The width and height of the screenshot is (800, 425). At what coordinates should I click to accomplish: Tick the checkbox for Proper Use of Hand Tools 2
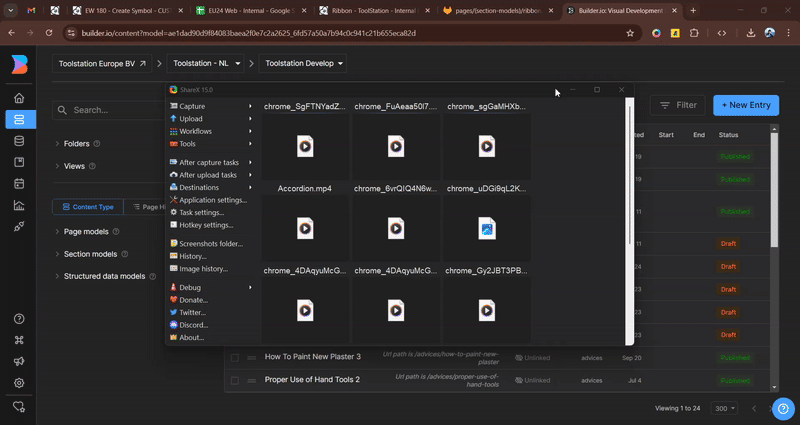tap(235, 380)
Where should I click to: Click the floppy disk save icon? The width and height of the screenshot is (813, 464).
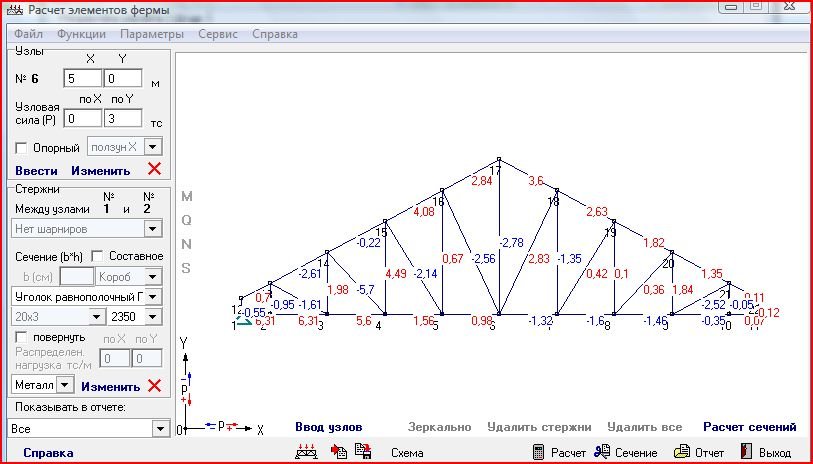[363, 452]
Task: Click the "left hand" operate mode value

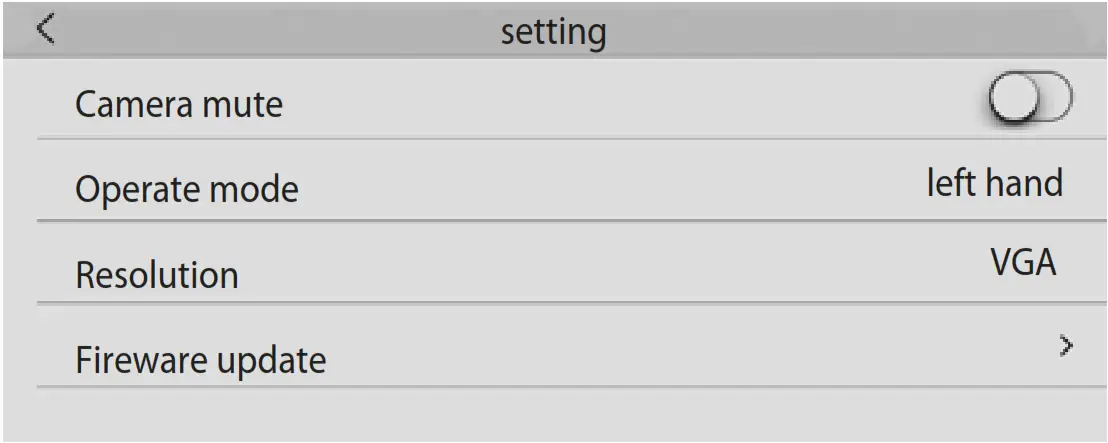Action: point(994,183)
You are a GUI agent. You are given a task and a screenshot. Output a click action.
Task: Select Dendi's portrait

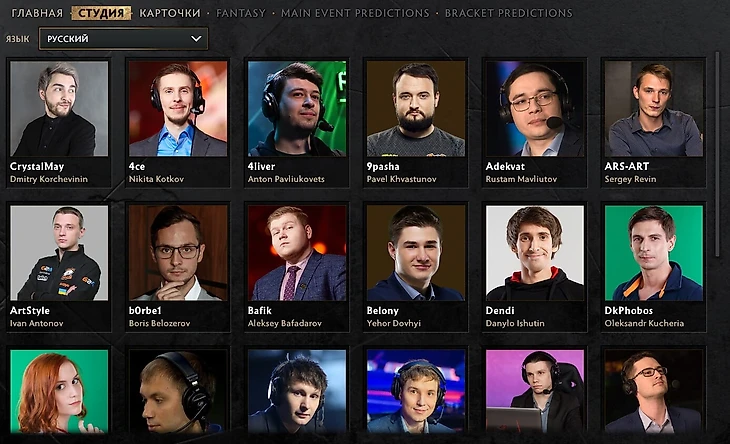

* Work request *
Everything from the line with "Task: Click the" through the final line of the material is to be returned exactly, both ends included, apart from the pictures.

* Exercise result *
Task: Click the "left hand" operate mode value

Action: point(994,183)
You are a GUI agent. You are given a task and a screenshot. Output a click action.
Task: Select Dendi's portrait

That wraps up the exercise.